→ PETUNJUK LATIHAN
Dalam teks tentang akhlak dalam Islam, surat dan ayat Alquran mana yang dikutip untuk menunjukkan bahwa manusia lahir tanpa mengetahui apa-apa?

REPUBLIKA.CO.ID, JAKARTA -- Akhlak menjadi hal yang pokok dalam ajaran Islam. Terutama bagaimana merawat, menumbuhkan dan mengembangkan akhlak yang mulia. Guru Besar Tasawuf Universitas Islam Negeri (UIN) Syarif Hidayatullah Jakarta, Prof KH Asep Usman Ismail menjelaskan ada beberapa pengertian tentang akhlak. Akhlak diartikan sebagai al 'adah yaitu kebiasaan atau habbit.
Ia menjelaskan jika kebiasaan seseorang baik maka akhlaknya pun akan baik, sebaliknya jika kebiasaan seseorang buruk maka akhlaknya pun akan buruk. Karena itu menurutnya memperbaiki akhlak adalah memperbaiki kebiasaan.
"Oleh sebab itu kebiasaan ini harus dievaluasi, apakah kita sudah membiasakan yang baik atau kita masih terjebak dalam kebiasaan buruk, atau kebiasaan buruk tapi kita anggap baik, ini lebih parah," kata Prof Asep dalam kajian virtual yang disiarkan Bayt Alquran-Pusat Studi Alquran (PSQ) pada Senin (10/5).
Manusia dilahirkan ke alam dunia dalam kondisi tidak mengetahui apa-apa. Hal ini sebagaimana dijelaskan dalam surat An Nahl ayat 78:
وَاللَّهُ أَخْرَجَكُمْ مِنْ بُطُونِ أُمَّهَاتِكُمْ لَا تَعْلَمُونَ شَيْئًا وَجَعَلَ لَكُمُ السَّمْعَ وَالْأَبْصَارَ وَالْأَفْئِدَةَ ۙ لَعَلَّكُمْ تَشْكُرُونَ
"Dan Allah mengeluarkan kamu dari perut ibumu dalam keadaan tidak mengetahui sesuatu pun, dan Dia memberi kamu pendengaran, penglihatan dan hati, agar kamu bersyukur"
Prof Asep menjelaskan dari ayat tersebut diketahui bahwa manusia tidak memiliki pengetahuan, keterampilan, sikap, perbuatan, pengalaman dan lainnya ketika lahir. Atau disebut dengan fitrah. Lalu Allah memberikan kepada manusia pendengaran, penglihatan serta memberikan memori untuk menyimpannya di dalam hati nurani yang disebut afidah atau fuad. Sehingga menurutnya akhlak itu terbentuk berdasarkan apa yang didengar, dilihat dan apa yang tersimpan dalam memori.
"Tentu saja yang didengar adalah suara, yang dilihat adalah gambar dan gerak, lalu setelah tahapannya mendengar, melihat, menyimpan, menirukan, mengulang-ulang, lama-lama jadi kebiasaan. Saat kebiasaan itu lah terjadi akhlak," jelasnya.

→ SEGMEN DATA

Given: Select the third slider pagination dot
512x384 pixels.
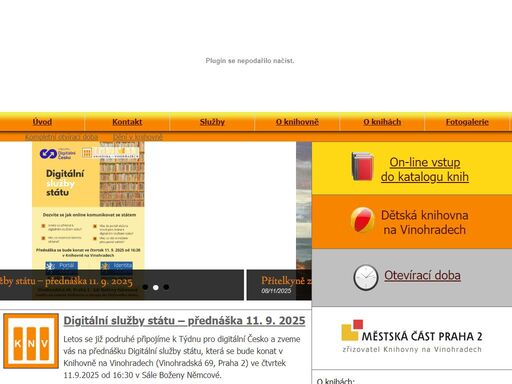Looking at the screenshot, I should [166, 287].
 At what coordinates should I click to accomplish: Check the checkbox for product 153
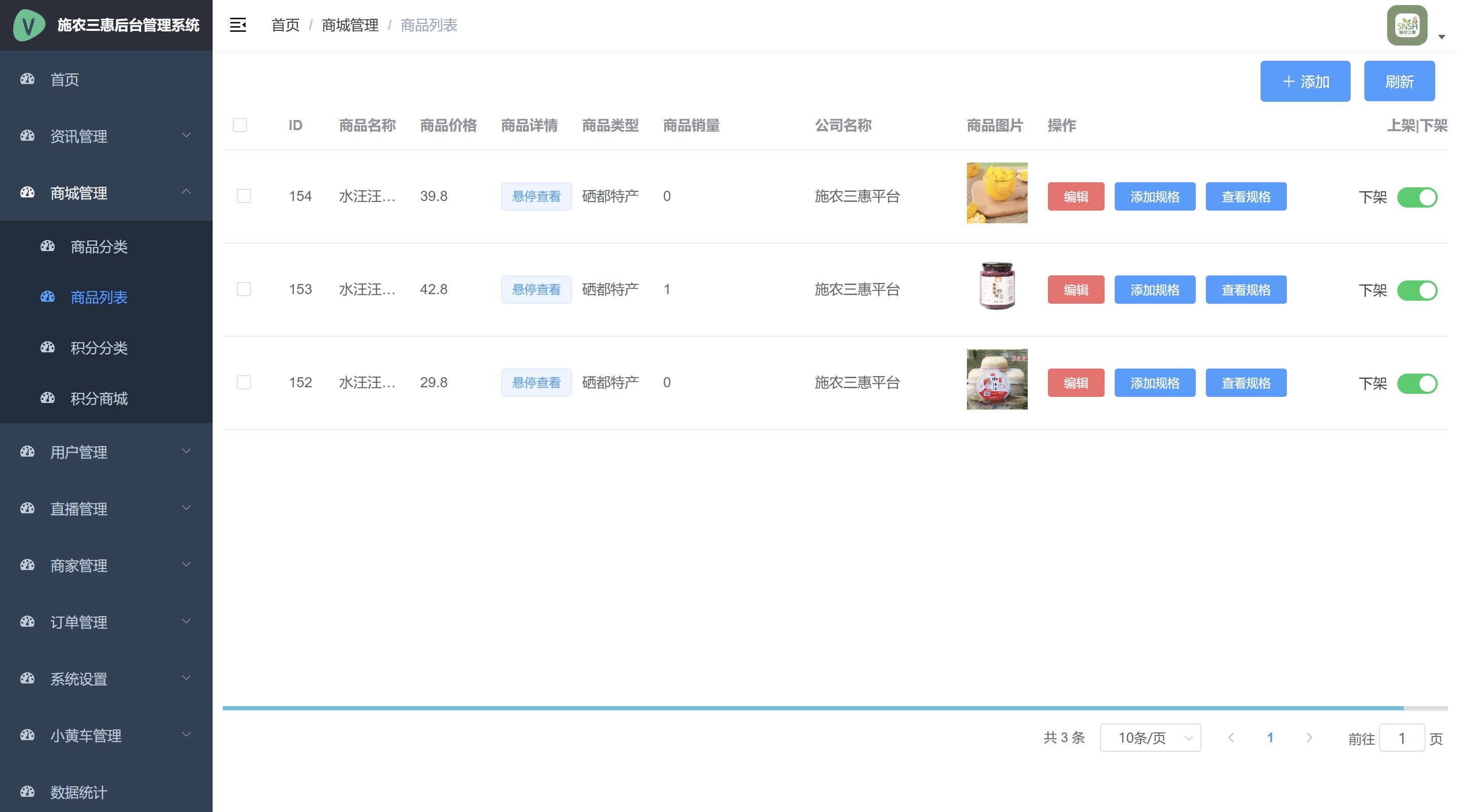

→ JAWABAN TUGAS
Surat An Nahl ayat 78.